PROBLEM: When you reach the line containing "Produit suivant (136, 314)", include it and stop; until then, return each line of the material exactly, starting with the first.

THE DATA:
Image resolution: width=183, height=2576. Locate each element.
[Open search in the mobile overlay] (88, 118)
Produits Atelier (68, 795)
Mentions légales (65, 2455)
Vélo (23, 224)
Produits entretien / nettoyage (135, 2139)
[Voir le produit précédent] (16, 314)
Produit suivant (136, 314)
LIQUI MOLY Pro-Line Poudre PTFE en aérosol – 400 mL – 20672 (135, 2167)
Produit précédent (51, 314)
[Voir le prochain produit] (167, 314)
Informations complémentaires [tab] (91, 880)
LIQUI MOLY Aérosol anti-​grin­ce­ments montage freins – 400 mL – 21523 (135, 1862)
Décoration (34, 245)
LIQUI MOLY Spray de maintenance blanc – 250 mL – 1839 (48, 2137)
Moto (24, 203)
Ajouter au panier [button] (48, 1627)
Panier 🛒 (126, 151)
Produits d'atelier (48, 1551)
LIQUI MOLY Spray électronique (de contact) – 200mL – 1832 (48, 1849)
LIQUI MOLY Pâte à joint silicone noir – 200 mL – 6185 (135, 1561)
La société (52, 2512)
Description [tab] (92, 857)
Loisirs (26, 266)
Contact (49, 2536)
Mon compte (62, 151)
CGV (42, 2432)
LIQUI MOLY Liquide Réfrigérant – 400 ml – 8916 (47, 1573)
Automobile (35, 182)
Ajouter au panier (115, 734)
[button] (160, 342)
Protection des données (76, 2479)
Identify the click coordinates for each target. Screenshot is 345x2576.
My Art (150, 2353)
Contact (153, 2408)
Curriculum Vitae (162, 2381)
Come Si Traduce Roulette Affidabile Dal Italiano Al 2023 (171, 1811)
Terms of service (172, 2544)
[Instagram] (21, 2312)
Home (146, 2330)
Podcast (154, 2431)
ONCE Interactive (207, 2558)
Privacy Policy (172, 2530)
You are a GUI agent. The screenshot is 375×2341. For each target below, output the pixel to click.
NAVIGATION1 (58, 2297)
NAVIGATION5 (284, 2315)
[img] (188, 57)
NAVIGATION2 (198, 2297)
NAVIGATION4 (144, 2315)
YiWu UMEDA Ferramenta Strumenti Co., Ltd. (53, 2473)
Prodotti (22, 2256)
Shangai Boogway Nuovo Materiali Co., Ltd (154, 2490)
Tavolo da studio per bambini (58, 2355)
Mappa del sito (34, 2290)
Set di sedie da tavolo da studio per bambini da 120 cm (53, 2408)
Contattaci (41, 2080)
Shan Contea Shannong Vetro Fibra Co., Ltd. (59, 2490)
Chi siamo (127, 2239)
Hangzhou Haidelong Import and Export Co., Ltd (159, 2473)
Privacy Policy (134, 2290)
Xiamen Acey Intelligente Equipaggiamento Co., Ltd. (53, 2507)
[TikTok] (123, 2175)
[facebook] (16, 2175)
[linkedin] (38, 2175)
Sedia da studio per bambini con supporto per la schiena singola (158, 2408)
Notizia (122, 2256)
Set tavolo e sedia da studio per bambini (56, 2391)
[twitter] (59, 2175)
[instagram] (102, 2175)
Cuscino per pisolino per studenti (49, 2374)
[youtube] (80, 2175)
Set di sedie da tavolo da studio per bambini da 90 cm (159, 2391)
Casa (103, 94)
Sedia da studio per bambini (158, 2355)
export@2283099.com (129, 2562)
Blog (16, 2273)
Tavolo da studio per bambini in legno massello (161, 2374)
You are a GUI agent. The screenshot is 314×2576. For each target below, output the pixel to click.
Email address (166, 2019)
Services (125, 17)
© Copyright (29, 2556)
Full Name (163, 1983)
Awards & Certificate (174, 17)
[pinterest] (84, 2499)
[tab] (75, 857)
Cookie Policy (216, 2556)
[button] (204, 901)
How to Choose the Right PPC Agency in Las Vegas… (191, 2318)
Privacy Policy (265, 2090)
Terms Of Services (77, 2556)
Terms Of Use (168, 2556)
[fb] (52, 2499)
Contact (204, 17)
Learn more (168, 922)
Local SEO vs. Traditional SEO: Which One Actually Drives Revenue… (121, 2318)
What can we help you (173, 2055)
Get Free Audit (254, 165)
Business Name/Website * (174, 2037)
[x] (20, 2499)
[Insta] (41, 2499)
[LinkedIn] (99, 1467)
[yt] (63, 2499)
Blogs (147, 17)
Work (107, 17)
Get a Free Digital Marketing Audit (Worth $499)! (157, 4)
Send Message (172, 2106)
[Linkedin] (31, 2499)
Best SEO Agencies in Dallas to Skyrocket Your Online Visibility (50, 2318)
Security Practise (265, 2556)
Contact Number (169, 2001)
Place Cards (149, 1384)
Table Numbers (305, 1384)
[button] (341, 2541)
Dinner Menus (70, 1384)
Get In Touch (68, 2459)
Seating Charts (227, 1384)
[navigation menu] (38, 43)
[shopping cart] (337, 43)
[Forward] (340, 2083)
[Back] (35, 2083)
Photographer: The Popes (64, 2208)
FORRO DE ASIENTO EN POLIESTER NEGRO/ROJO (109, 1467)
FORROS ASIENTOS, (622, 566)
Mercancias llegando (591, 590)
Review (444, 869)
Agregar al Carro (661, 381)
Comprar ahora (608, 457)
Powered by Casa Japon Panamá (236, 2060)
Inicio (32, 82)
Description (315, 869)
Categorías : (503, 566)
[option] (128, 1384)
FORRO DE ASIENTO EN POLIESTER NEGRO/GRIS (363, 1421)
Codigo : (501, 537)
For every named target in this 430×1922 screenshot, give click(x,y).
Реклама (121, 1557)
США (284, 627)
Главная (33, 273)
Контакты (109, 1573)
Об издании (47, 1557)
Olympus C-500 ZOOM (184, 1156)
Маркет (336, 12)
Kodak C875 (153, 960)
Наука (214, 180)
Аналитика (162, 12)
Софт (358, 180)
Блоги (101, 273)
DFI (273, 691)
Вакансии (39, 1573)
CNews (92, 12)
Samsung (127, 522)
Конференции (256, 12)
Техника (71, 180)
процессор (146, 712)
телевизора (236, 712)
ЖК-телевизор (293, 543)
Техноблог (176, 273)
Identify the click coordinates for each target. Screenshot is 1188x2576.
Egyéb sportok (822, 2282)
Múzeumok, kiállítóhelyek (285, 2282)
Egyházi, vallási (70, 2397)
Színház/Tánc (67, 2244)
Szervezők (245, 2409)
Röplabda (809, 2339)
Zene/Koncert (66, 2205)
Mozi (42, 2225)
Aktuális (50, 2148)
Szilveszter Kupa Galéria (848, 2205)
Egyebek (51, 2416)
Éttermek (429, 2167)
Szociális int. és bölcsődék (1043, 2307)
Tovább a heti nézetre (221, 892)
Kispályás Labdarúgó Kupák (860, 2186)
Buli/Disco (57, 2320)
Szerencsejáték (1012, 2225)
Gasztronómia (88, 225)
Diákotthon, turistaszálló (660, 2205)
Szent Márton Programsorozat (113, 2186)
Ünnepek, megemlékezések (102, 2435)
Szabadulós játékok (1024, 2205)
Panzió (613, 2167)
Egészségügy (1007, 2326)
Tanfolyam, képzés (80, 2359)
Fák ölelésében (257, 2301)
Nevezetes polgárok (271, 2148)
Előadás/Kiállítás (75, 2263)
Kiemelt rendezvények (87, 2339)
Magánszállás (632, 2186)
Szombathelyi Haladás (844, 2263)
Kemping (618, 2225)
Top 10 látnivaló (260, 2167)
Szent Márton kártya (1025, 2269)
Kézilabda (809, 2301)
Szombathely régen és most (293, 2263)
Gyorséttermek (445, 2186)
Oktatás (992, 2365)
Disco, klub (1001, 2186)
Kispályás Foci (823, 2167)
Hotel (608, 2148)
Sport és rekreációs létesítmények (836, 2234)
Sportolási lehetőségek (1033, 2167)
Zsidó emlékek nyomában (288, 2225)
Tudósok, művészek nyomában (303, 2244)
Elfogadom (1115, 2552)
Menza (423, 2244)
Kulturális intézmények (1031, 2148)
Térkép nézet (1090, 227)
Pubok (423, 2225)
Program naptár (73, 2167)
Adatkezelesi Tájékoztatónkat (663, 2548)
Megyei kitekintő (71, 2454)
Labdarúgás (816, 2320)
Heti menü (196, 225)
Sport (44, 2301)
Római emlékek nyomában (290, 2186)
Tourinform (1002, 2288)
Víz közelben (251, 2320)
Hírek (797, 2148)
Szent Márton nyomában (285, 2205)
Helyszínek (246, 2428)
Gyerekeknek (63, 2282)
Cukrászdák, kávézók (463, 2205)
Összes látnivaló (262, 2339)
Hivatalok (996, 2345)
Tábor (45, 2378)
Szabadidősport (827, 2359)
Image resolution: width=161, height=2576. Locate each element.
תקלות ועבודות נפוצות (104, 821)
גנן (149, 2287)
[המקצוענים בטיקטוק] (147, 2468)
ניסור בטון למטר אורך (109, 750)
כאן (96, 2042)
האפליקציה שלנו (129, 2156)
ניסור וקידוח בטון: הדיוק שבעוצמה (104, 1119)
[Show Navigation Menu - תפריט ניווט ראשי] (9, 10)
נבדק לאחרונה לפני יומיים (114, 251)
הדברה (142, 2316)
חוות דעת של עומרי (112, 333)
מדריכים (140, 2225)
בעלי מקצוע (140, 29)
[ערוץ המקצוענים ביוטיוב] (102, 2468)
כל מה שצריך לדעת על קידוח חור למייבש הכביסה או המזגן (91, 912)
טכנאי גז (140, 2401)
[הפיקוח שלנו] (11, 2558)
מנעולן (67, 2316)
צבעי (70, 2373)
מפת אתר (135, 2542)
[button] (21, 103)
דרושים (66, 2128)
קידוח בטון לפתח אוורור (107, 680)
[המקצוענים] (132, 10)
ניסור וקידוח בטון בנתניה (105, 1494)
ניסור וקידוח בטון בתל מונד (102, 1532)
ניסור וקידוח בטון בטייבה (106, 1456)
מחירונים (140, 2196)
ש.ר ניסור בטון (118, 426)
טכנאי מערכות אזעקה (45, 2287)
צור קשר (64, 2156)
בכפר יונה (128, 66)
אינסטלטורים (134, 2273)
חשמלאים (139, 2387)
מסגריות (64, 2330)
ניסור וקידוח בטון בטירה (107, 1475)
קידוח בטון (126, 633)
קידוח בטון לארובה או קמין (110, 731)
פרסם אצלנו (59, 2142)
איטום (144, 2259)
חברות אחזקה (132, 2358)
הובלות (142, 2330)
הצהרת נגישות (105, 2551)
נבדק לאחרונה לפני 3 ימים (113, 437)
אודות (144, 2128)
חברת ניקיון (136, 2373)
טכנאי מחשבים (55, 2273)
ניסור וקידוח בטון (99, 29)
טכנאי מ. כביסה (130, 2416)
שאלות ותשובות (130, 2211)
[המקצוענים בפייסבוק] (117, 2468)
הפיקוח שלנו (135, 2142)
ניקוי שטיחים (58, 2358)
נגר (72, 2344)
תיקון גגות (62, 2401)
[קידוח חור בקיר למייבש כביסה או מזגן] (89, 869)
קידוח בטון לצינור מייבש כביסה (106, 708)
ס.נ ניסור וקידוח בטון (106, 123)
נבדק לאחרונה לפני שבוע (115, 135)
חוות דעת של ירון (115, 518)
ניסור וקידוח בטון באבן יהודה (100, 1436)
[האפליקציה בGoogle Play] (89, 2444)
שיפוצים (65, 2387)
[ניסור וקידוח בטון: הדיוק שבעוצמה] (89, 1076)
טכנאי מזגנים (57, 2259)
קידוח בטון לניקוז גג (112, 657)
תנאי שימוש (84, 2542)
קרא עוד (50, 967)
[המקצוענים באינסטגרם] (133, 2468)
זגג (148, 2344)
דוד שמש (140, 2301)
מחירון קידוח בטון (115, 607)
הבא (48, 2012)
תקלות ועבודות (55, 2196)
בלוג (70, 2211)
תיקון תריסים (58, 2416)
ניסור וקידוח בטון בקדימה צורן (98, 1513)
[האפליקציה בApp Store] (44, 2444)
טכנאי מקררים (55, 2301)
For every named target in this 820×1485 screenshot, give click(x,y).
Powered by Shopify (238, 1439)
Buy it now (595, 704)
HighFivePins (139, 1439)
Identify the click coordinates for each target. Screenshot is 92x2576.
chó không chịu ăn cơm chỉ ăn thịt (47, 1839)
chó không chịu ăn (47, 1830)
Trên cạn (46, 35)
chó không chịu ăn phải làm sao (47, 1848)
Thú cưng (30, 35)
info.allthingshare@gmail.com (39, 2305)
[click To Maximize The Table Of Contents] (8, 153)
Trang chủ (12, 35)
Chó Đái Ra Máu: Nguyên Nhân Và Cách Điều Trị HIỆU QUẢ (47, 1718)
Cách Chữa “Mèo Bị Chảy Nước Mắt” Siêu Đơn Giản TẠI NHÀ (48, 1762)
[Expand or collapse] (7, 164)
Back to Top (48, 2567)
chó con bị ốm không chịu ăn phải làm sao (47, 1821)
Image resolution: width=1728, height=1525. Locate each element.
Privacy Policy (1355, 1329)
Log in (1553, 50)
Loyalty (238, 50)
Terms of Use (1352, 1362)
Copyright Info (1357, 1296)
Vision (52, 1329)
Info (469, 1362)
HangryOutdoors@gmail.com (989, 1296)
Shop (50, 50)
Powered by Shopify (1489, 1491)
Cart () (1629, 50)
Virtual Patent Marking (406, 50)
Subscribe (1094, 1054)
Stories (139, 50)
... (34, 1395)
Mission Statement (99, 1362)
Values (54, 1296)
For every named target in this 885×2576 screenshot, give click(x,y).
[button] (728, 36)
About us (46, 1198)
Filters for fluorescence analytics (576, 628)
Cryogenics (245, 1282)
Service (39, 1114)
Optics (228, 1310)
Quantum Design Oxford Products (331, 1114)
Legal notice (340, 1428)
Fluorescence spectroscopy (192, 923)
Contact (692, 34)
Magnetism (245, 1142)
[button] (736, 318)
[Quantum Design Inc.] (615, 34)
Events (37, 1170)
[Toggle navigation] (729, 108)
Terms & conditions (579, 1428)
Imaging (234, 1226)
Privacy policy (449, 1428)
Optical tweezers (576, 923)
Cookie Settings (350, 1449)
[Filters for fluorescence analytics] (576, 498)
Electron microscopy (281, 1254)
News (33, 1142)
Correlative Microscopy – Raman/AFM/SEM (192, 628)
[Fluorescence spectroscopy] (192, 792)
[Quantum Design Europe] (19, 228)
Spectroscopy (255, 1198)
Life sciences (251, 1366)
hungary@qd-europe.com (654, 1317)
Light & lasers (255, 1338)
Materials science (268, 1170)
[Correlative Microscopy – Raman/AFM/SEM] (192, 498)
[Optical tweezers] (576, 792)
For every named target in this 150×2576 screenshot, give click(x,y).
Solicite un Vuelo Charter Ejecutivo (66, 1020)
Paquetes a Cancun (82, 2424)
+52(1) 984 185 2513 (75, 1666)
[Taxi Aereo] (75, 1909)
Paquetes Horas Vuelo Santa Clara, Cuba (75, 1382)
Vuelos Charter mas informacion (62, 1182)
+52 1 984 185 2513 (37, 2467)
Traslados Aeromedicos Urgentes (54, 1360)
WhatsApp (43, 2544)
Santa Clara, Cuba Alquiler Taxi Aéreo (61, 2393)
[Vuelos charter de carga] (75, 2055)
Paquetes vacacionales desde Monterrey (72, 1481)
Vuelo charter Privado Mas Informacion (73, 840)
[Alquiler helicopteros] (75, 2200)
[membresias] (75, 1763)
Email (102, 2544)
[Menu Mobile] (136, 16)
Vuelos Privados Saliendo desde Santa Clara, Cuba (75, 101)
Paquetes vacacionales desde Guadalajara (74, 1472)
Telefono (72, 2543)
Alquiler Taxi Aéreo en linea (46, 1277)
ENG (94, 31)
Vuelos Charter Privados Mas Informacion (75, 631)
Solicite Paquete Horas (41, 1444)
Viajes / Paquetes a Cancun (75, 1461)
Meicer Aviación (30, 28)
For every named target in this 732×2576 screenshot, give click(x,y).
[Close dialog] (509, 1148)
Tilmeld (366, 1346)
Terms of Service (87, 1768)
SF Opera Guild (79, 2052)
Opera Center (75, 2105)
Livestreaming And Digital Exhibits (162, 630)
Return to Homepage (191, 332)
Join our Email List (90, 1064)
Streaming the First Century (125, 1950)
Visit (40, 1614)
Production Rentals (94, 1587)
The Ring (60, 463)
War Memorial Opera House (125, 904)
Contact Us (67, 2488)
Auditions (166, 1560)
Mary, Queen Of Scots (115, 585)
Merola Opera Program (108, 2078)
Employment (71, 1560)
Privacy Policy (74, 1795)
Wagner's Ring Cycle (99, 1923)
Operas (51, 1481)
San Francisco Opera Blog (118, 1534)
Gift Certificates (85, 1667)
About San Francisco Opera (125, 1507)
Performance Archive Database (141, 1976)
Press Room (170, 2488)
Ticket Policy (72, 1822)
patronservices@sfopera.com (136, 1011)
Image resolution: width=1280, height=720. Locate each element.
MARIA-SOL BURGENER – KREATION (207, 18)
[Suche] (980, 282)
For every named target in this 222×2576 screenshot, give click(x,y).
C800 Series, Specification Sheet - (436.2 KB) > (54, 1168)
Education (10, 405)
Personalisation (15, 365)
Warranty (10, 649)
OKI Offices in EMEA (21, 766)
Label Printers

YOUR SOLUTION:
Image resolution: width=183, height=2576. Locate each element.
[Open search in the mobile overlay] (88, 118)
Produits Atelier (68, 795)
Mentions légales (65, 2455)
Vélo (23, 224)
Produits entretien / nettoyage (135, 2139)
[Voir le produit précédent] (16, 314)
Produit suivant (136, 314)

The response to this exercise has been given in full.